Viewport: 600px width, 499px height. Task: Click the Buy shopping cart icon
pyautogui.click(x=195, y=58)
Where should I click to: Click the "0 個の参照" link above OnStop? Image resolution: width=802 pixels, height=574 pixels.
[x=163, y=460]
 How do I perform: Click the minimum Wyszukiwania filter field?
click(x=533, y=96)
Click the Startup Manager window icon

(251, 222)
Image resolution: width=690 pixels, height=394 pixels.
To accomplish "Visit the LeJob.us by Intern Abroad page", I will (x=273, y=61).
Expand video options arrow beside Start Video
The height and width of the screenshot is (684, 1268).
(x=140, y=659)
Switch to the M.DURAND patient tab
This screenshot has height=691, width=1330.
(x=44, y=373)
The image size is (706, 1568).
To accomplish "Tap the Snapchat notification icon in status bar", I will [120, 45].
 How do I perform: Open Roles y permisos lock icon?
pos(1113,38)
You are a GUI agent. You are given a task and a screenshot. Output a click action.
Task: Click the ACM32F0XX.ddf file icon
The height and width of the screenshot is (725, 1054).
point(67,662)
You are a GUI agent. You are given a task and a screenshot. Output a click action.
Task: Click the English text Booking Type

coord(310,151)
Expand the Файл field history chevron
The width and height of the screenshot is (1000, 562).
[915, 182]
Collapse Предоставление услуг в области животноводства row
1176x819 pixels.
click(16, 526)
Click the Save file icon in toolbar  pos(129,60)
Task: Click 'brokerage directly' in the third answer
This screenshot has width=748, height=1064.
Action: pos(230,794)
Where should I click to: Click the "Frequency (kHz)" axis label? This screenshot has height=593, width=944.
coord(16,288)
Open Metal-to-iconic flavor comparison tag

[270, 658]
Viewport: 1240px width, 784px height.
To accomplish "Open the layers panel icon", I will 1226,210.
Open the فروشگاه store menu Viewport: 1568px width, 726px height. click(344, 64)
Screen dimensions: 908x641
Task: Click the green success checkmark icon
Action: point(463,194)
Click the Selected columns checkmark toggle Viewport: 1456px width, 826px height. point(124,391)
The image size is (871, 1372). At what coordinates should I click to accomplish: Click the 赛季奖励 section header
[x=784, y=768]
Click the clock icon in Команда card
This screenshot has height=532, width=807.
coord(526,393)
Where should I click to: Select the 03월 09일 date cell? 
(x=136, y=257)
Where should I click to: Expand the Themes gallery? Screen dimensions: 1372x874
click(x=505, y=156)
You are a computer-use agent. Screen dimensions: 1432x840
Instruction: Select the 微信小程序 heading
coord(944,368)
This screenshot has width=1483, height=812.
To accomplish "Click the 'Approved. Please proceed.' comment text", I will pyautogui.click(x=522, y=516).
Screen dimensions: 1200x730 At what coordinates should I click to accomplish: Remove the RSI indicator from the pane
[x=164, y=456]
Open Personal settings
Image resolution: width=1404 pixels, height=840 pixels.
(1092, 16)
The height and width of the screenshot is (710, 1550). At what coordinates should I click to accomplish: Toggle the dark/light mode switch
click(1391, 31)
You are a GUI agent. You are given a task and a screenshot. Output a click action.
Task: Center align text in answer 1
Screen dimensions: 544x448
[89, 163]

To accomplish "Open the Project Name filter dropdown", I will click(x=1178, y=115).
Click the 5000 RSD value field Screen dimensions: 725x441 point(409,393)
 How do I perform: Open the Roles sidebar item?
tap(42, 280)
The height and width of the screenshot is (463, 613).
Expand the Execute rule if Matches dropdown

------------------------------

Transcribe all of the material exactly as it was written.

- [EXPECTED OUTPUT]
Viewport: 600px width, 499px height. Task: Click the Buy shopping cart icon
pyautogui.click(x=195, y=58)
Where should I click to: Click the "0 個の参照" link above OnStop? Image resolution: width=802 pixels, height=574 pixels.
[x=163, y=460]
 How do I perform: Click the minimum Wyszukiwania filter field?
click(x=533, y=96)
Click the Startup Manager window icon

(251, 222)
Image resolution: width=690 pixels, height=394 pixels.
To accomplish "Visit the LeJob.us by Intern Abroad page", I will (x=273, y=61).
Expand video options arrow beside Start Video
The height and width of the screenshot is (684, 1268).
(x=140, y=659)
Switch to the M.DURAND patient tab
This screenshot has height=691, width=1330.
(x=44, y=373)
The image size is (706, 1568).
To accomplish "Tap the Snapchat notification icon in status bar", I will [120, 45].
 How do I perform: Open Roles y permisos lock icon?
pos(1113,38)
You are a GUI agent. You are given a task and a screenshot. Output a click action.
Task: Click the ACM32F0XX.ddf file icon
The height and width of the screenshot is (725, 1054).
point(67,662)
You are a GUI agent. You are given a task and a screenshot. Output a click action.
Task: Click the English text Booking Type

coord(310,151)
Expand the Файл field history chevron
The width and height of the screenshot is (1000, 562).
[915, 182]
Collapse Предоставление услуг в области животноводства row
1176x819 pixels.
click(16, 526)
Click the Save file icon in toolbar  pos(129,60)
Task: Click 'brokerage directly' in the third answer
This screenshot has width=748, height=1064.
Action: pos(230,794)
Where should I click to: Click the "Frequency (kHz)" axis label? This screenshot has height=593, width=944.
coord(16,288)
Open Metal-to-iconic flavor comparison tag

[270, 658]
Viewport: 1240px width, 784px height.
To accomplish "Open the layers panel icon", I will 1226,210.
Open the فروشگاه store menu Viewport: 1568px width, 726px height. click(344, 64)
Screen dimensions: 908x641
Task: Click the green success checkmark icon
Action: point(463,194)
Click the Selected columns checkmark toggle Viewport: 1456px width, 826px height. point(124,391)
The image size is (871, 1372). At what coordinates should I click to accomplish: Click the 赛季奖励 section header
[x=784, y=768]
Click the clock icon in Команда card
This screenshot has height=532, width=807.
coord(526,393)
Where should I click to: Select the 03월 09일 date cell? 
(x=136, y=257)
Where should I click to: Expand the Themes gallery? Screen dimensions: 1372x874
click(x=505, y=156)
You are a computer-use agent. Screen dimensions: 1432x840
Instruction: Select the 微信小程序 heading
coord(944,368)
This screenshot has width=1483, height=812.
To accomplish "Click the 'Approved. Please proceed.' comment text", I will pyautogui.click(x=522, y=516).
Screen dimensions: 1200x730 At what coordinates should I click to accomplish: Remove the RSI indicator from the pane
[x=164, y=456]
Open Personal settings
Image resolution: width=1404 pixels, height=840 pixels.
(1092, 16)
The height and width of the screenshot is (710, 1550). At what coordinates should I click to accomplish: Toggle the dark/light mode switch
click(1391, 31)
You are a GUI agent. You are given a task and a screenshot. Output a click action.
Task: Center align text in answer 1
Screen dimensions: 544x448
[89, 163]

To accomplish "Open the Project Name filter dropdown", I will click(x=1178, y=115).
Click the 5000 RSD value field Screen dimensions: 725x441 point(409,393)
 How do I perform: Open the Roles sidebar item?
tap(42, 280)
The height and width of the screenshot is (463, 613).
Expand the Execute rule if Matches dropdown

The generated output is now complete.